But +Philip isn't the first. The recently retired Bishop of London didn't ordain women (well, actually anyone in practice) to the priesthood. The current Bishop of Chichester likewise doesn't ordain women as priests. We have had test cases. Based on the fact that Chartres is the first diocesan in some time to retire with more people going to his churches than when he took office and the fact that Warner has increased the number of women in stipendiary (and especially in senior) roles in the diocese to a significant degree would both suggest that where the principle was tested, mutual flourishing has occurred.

And we already have at least two other diocesans who are not in full communion with all their priests. The Lords Bishop of Newcastle and Gloucester spring to mind. (And then of course the list of dioceses without any parishes who have asked for alternative episcopal oversight is not long).

In advance the diocesan vacancy in see committee in Sheffield decided not to include the now normal line about wanting a bishop who ordained women. In fact, it looks like they wrote a statement that was essentially a long form version of 'Please can we have Philip North', and left out such statements quite intentionally.

Whilst the public abuse +Philip has received is probably not as bad as Jeffrey John received, a lot of it has got awfully close. Statements about he cannot possibly have any integrity are fairly personal. And there were statements fairly close to saying he must be such an awful person that he might as well be demonic. Still two fine candidates as chief pastors the Church of England has shafted.
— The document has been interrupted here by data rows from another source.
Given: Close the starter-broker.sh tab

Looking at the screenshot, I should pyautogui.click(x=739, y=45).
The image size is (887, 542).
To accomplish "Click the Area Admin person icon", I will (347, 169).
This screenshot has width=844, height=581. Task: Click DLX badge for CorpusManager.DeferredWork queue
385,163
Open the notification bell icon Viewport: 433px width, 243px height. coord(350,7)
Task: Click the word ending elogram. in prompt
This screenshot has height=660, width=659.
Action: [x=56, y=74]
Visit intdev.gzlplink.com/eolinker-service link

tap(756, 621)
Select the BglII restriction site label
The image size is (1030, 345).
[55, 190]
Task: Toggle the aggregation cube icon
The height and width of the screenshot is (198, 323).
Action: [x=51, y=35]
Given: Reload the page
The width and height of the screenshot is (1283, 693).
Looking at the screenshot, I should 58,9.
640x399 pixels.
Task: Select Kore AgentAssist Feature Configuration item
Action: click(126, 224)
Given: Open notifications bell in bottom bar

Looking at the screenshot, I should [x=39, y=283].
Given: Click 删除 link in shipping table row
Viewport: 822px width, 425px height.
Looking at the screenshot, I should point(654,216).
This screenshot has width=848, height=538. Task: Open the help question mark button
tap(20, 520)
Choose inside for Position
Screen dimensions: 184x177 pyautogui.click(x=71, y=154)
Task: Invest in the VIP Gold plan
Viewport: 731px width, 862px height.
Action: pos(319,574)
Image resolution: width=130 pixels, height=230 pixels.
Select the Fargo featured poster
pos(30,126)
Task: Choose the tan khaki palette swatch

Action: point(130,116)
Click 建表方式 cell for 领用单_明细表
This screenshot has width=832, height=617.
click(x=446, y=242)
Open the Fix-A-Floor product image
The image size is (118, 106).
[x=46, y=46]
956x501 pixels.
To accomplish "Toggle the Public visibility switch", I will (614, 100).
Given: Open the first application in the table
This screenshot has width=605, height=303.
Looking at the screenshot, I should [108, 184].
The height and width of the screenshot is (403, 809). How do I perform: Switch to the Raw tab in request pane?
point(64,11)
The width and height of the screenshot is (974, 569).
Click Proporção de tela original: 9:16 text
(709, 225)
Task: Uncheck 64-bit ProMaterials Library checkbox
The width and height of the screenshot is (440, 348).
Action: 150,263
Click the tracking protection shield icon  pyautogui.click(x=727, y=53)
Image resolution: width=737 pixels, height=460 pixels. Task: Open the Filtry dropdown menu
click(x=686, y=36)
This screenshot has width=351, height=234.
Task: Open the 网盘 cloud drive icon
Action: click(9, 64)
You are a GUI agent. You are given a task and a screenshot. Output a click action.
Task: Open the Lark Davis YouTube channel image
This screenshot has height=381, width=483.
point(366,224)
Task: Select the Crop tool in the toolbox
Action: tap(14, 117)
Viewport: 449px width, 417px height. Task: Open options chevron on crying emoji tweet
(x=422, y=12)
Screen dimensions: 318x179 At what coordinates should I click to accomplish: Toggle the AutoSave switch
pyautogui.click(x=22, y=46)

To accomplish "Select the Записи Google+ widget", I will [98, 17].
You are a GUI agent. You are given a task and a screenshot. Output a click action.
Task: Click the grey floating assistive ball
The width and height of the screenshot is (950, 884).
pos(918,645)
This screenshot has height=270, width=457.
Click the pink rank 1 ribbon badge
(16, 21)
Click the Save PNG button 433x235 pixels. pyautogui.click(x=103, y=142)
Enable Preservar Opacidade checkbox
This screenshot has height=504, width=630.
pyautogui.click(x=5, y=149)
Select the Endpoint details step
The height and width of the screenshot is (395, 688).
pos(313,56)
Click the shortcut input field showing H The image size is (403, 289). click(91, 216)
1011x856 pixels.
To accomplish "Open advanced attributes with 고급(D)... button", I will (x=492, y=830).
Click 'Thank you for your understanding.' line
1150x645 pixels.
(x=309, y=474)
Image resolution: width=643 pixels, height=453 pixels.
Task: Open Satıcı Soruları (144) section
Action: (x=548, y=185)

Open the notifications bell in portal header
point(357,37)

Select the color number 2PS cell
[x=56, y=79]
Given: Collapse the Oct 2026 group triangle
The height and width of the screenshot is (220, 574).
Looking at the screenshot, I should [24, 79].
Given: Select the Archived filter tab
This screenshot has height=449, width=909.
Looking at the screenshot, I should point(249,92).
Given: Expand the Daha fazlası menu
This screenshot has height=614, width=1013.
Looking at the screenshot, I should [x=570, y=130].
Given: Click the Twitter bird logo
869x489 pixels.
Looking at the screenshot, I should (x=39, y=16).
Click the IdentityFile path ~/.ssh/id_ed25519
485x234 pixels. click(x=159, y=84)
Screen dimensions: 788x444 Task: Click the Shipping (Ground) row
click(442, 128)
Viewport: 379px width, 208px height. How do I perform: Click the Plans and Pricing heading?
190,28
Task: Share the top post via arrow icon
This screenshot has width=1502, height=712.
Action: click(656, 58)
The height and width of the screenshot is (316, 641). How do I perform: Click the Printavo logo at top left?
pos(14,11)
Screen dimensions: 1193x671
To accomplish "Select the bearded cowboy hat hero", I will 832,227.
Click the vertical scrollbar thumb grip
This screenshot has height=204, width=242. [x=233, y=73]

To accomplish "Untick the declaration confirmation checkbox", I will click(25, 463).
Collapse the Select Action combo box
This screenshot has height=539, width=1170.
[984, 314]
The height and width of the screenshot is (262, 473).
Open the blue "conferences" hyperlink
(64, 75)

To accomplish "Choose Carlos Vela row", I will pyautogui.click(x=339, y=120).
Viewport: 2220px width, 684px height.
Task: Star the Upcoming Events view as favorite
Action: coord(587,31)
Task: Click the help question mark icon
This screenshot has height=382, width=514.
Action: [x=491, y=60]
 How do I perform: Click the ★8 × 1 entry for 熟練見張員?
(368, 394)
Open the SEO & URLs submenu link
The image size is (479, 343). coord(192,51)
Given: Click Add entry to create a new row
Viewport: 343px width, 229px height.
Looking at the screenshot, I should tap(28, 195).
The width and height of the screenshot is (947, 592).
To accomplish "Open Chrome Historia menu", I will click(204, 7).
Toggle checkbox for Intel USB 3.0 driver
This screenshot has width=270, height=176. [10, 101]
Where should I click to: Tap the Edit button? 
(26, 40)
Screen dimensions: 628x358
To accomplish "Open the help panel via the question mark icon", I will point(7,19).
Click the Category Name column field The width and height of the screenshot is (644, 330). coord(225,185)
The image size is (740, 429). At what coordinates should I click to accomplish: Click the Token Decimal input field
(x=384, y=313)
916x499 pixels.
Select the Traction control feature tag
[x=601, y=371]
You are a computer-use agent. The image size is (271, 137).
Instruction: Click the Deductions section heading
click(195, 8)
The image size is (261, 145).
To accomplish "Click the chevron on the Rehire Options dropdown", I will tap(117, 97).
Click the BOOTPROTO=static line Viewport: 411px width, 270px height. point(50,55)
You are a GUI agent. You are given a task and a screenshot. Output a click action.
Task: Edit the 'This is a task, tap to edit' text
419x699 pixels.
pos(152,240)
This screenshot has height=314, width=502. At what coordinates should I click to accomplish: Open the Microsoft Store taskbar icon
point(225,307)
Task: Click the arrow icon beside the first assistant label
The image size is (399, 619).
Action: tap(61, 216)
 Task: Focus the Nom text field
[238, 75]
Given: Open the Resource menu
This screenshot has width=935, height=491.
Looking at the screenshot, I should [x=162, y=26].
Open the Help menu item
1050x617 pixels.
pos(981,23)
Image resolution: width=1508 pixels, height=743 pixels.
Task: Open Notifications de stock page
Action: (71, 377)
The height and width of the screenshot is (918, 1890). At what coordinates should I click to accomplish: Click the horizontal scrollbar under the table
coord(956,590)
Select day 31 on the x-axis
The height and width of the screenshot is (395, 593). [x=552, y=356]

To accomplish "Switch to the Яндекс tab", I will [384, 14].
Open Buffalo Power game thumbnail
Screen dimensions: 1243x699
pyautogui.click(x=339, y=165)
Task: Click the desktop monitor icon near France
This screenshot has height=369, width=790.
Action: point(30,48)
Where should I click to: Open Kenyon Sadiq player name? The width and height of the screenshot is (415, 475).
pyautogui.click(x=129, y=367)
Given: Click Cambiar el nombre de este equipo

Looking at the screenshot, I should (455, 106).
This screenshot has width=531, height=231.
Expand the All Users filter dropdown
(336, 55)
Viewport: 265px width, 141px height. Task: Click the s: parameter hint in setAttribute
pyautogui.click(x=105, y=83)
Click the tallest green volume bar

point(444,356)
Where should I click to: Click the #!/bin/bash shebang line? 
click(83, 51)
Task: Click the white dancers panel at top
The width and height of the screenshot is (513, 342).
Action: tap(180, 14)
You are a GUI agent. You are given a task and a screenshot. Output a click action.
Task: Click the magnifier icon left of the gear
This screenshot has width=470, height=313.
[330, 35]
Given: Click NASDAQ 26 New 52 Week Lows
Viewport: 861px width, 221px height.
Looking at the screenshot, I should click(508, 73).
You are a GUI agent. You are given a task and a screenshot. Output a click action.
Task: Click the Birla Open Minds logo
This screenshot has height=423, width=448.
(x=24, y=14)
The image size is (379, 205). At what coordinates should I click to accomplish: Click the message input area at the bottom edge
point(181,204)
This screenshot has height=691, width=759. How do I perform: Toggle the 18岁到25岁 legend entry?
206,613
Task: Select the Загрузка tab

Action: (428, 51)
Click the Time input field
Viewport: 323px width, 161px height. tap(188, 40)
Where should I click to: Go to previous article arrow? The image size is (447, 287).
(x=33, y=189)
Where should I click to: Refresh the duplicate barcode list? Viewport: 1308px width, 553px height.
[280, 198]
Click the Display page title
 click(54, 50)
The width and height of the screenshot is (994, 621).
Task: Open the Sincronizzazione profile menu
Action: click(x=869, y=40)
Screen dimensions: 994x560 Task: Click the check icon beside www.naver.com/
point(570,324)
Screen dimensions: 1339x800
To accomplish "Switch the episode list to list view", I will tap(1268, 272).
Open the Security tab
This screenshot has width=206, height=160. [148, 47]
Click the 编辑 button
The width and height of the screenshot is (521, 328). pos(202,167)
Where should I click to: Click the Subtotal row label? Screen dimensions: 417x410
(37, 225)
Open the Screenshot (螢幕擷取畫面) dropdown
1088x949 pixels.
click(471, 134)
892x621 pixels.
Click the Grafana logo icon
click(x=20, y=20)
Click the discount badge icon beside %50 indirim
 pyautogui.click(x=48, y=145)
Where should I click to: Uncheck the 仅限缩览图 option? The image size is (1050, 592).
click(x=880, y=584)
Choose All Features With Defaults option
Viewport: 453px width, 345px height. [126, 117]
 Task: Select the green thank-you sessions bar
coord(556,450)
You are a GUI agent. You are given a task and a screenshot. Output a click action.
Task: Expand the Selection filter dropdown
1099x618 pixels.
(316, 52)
Of course, the See of London is now vacant. I see there a diocese that has a long-standing arrangement where it copes with a bishop who delegates all ordinations to the priesthood to his episcopal college. Perhaps a bishop who has significant experience of (successfully) working in an inner London parish, a track record of engagement with poverty and championing the poor, and a passion for evangelism might be called for there? Oh, and a liturgical presence that might mean standing a chance in that cathedral church - that might be useful too!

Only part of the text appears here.